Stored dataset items
_____
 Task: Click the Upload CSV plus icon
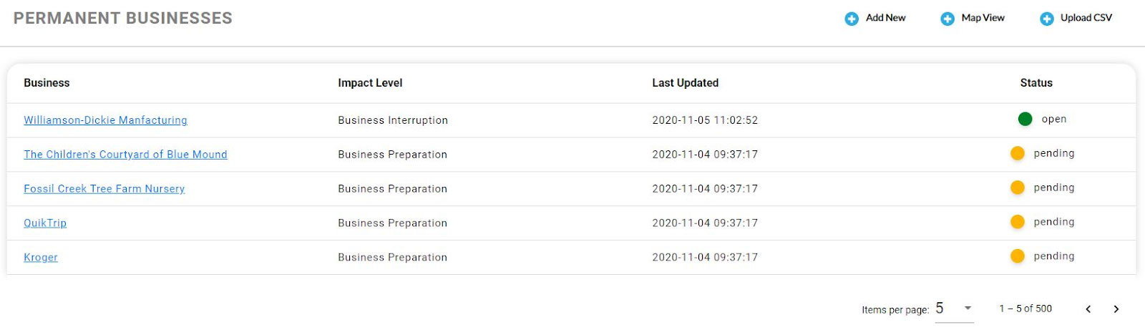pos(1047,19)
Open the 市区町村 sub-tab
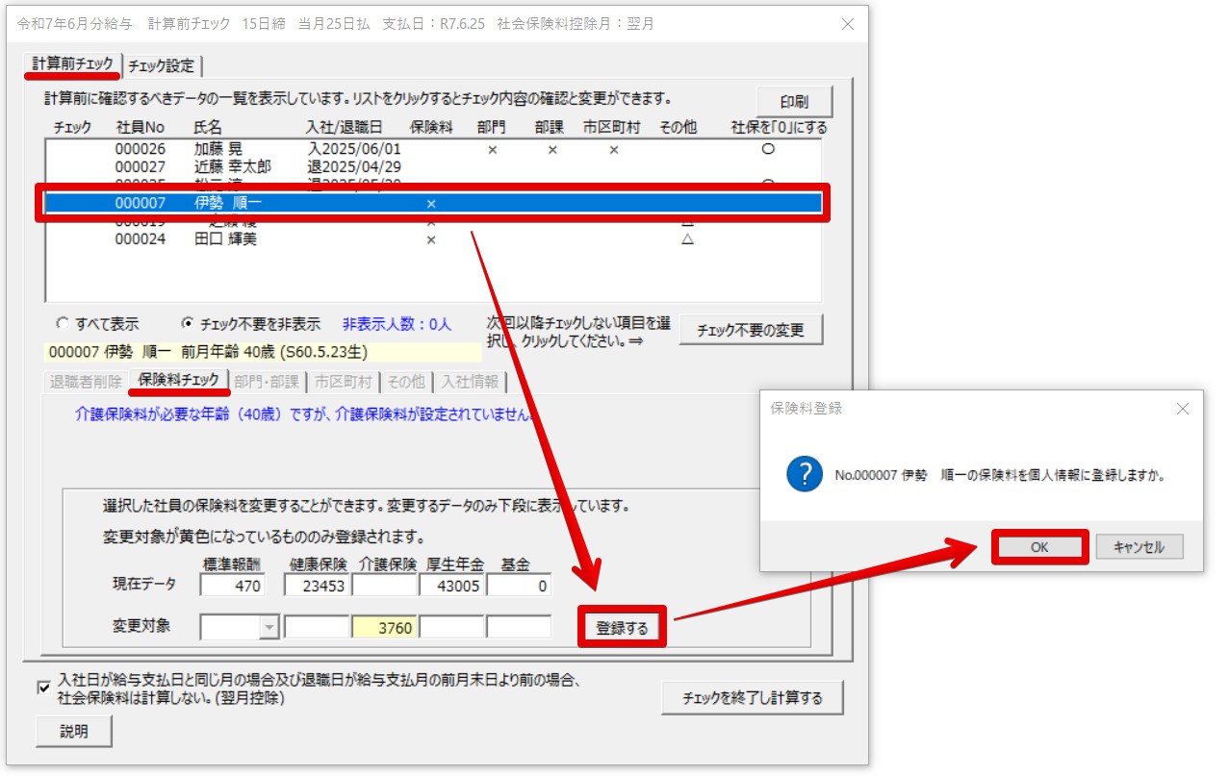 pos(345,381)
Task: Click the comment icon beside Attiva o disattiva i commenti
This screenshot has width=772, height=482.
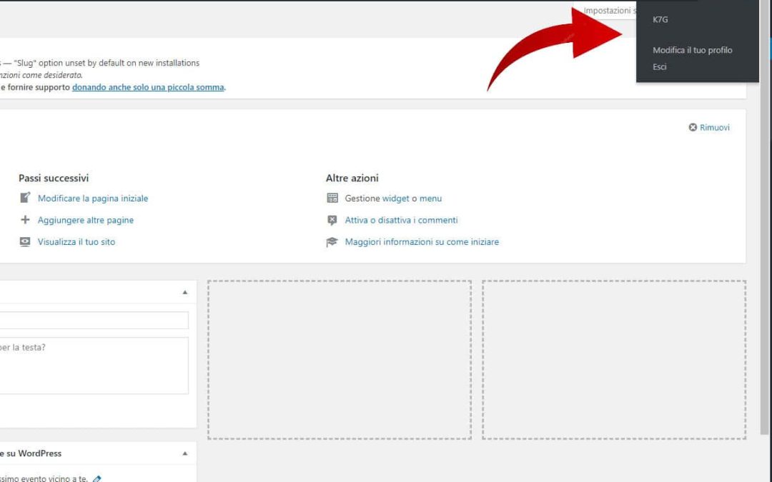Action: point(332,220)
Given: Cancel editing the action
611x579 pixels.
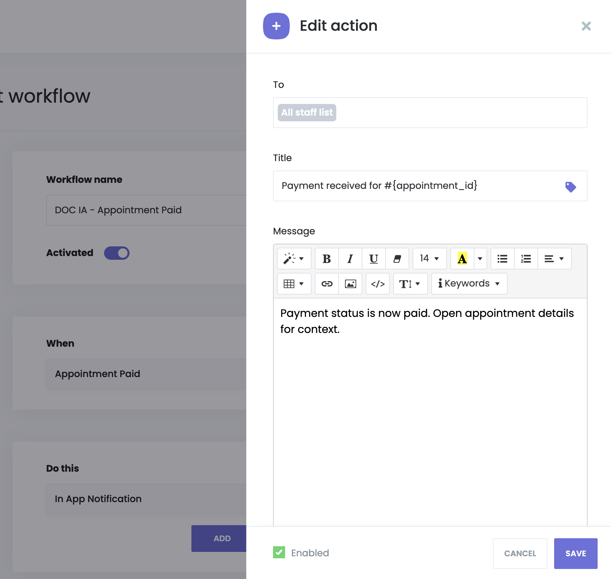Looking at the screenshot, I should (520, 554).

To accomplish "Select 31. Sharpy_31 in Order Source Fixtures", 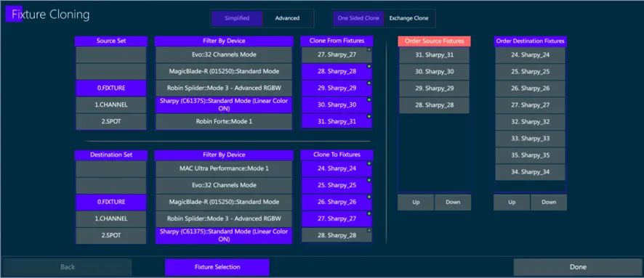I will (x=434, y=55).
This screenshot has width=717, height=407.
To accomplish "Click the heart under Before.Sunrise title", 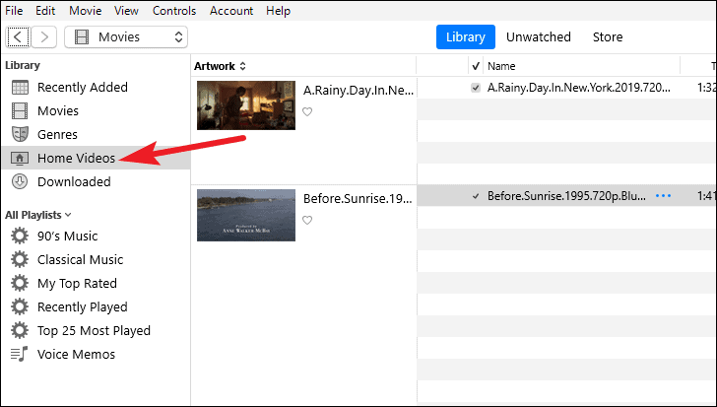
_____
◆ **Problem requirements**
Go from the first line of the data above to the line containing "Given: Cancel editing the action" and retype exactly those lines, both included, but none of the pictures.

◆ **Written solution**
 Task: Click the Upload CSV plus icon
pos(1047,19)
Open the 市区町村 sub-tab
 pos(345,381)
Task: Click the comment icon beside Attiva o disattiva i commenti
This screenshot has width=772, height=482.
Action: point(332,220)
Given: Cancel editing the action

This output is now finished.